**WHAT TO WORK ON:**
A) Answer these questions from the appendix on dimensional equations and non-dimensionalization, one line each:
(i) Which assumption makes the migration term zero?
(ii) What initial condition is given for the concentrations?
(iii) How is the non-dimensional time τ defined?
B) Pick up the appendix on dimensional equations and non-dimensionalization after its last equation, (44), and continue it.

**EXCERPT:**
Appendix A: Dimensional equations and non-dimensionalization scheme

Based on the assumptions listed in Sect. 2, the concentration conservation equations for separator and electrode layers may be written in dimensional form as follows:

$$ \frac{{\partial c_{1} }}{\partial t} = D\frac{{\partial^{2} c_{1} }}{{\partial x^{2} }} $$

(37)

and

$$ \varepsilon \frac{{\partial c_{2} }}{\partial t} = D\varepsilon^{3/2} \frac{{\partial^{2} c_{2} }}{{\partial x^{2} }} - \frac{{I\left( t \right)\left( {1 - t_{ + } } \right)}}{{F \cdot L_{2} }} $$

(38)

Note that the migration term is zero based on the common assumption of constant transference number [42]. The term \( - \frac{{I\left( t \right)\left( {1 - t_{ + } } \right)}}{{F \cdot L_{c} }} \) appearing in Eq. (38) represents the pore wall flux, assumed to be uniform and constant [42]. The dimensional boundary conditions are

$$ \frac{{\partial c_{1} }}{\partial x} = - \frac{{I\left( t \right)\left( {1 - t_{ + } } \right)}}{F \cdot D}\quad {\text{at}}\,x = 0 $$

(39)

$$ c_{1} = c_{2} \quad {\text{at}}\,x = L_{1} $$

(40)

$$ \frac{{\partial c_{1} }}{\partial x} = \varepsilon^{3/2} \frac{{\partial c_{2} }}{\partial x}\quad {\text{at}}\,x = L_{1} $$

(41)

$$ \frac{{\partial c_{2} }}{\partial x} = 0\quad {\text{at}}\,x = L_{1} + L_{2} $$

(42)

The initial condition is

$$ c_{1} = c_{2} = c_{0} \quad {\text{at}}\,t = 0 $$

(43)

The non-dimensional variables are defined as follows

$$ \tau = \frac{Dt}{{L_{1}^{2} }};\quad \xi = \frac{x}{{L_{1} }};\quad C_{1} = \frac{{c_{1} }}{{c_{0} }};\quad C_{2} = \frac{{c_{2} }}{{c_{0} }} $$

(44)

**RECORDED DATA:**
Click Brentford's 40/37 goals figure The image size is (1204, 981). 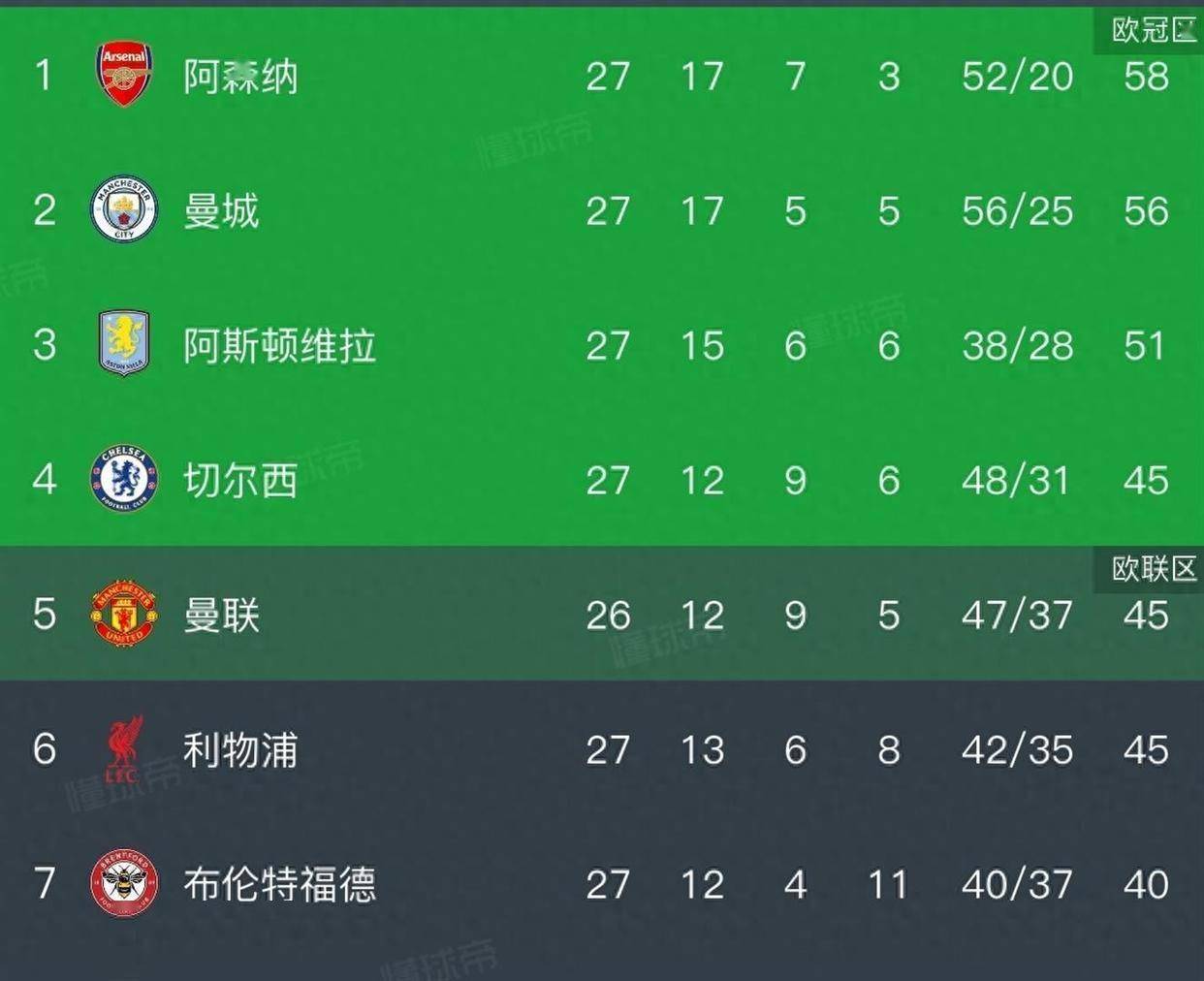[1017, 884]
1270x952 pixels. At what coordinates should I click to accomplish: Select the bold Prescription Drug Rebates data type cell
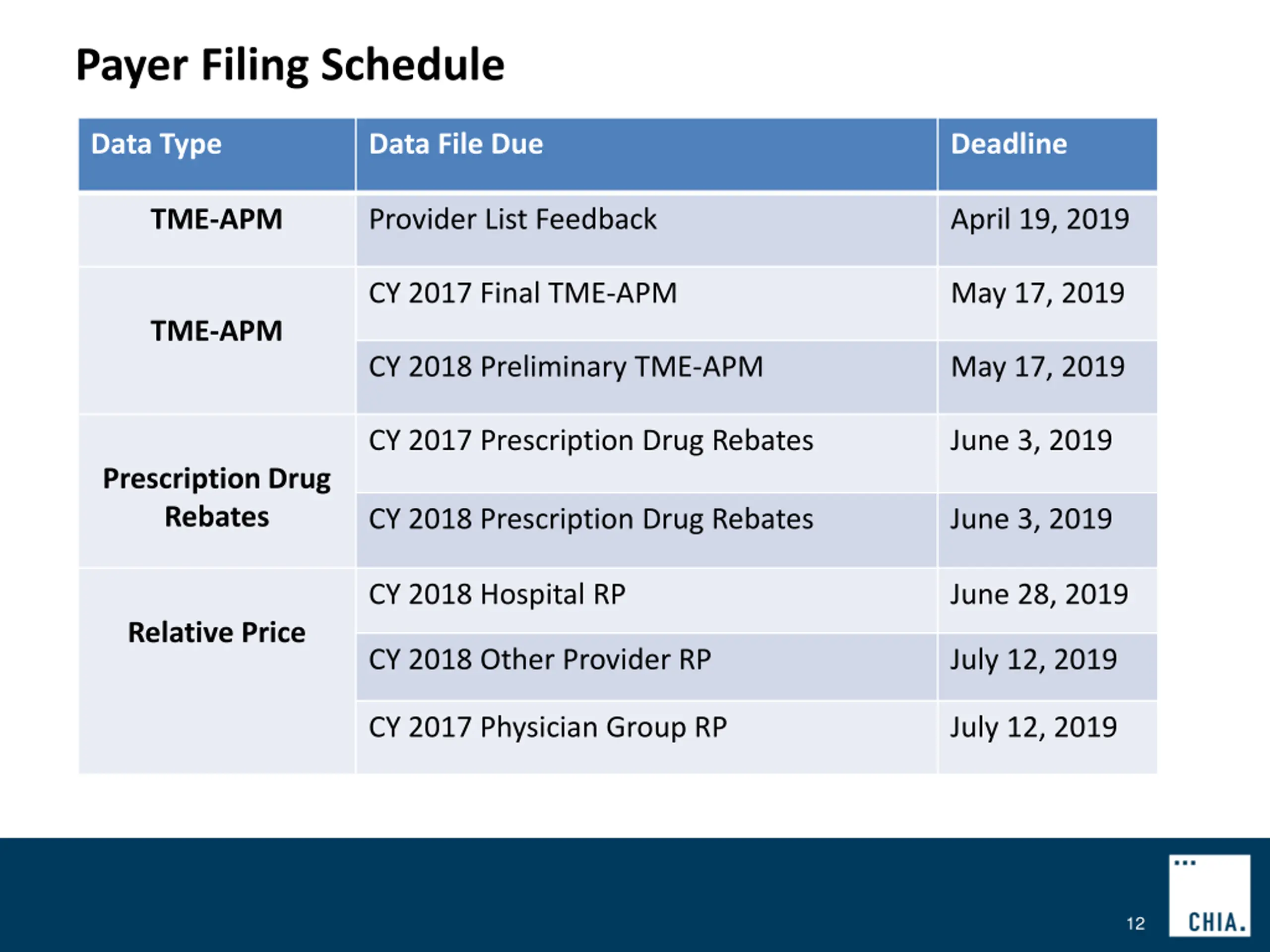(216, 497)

**SOLVED TASKS:**
A)
(i) The transference number is assumed to be constant.
(ii) At t = 0, c₁ = c₂ = c₀.
(iii) τ = Dt / L₁².

B)
Substituting in Eqs. (37)–(38), one may obtain the following non-dimensional governing equations:

$$ \frac{{\partial C_{1} }}{\partial \tau } = \frac{{\partial^{2} C_{1} }}{{\partial \xi^{2} }} $$

(45)

$$ \frac{{\partial C_{2} }}{\partial \tau } = \sqrt \varepsilon \frac{{\partial^{2} C_{2} }}{{\partial \xi^{2} }} + J\left( \tau \right) $$

(46)

where

$$ J\left( \tau \right) = - I\left( \tau \right)\frac{{\left( {1 - t_{ + } } \right)L_{1}^{2} }}{{FDL_{2} c_{0} \varepsilon }} $$

(47)

Similarly, substituting in the boundary conditions, given by Eqs. (39)–(42), one may obtain

$$ \frac{{\partial C_{1} }}{\partial \xi } = \varepsilon rJ\quad {\text{at}}\,\xi = 0 $$

(48)

$$ C_{1} = C_{2} \quad {\text{at}}\,\xi = 1 $$

(49)

$$ \frac{{\partial C_{1} }}{\partial \xi } = \varepsilon^{3/2} \frac{{\partial C_{2} }}{\partial \xi }\quad {\text{at}}\,\xi = 0 $$

(50)

$$ \frac{{\partial C_{2} }}{\partial \xi } = 0\quad {\text{at}}\,\xi = 1 + r $$

(51)

where r = L₂/L₁. The initial condition in non-dimensional form is

$$ C_{1} = C_{2} = 1\quad {\text{at}}\,\tau = 0 $$

(52)

Equations (45)–(52) constitute the set of non-dimensional equations solved in this work (Eqs. (1)–(4)).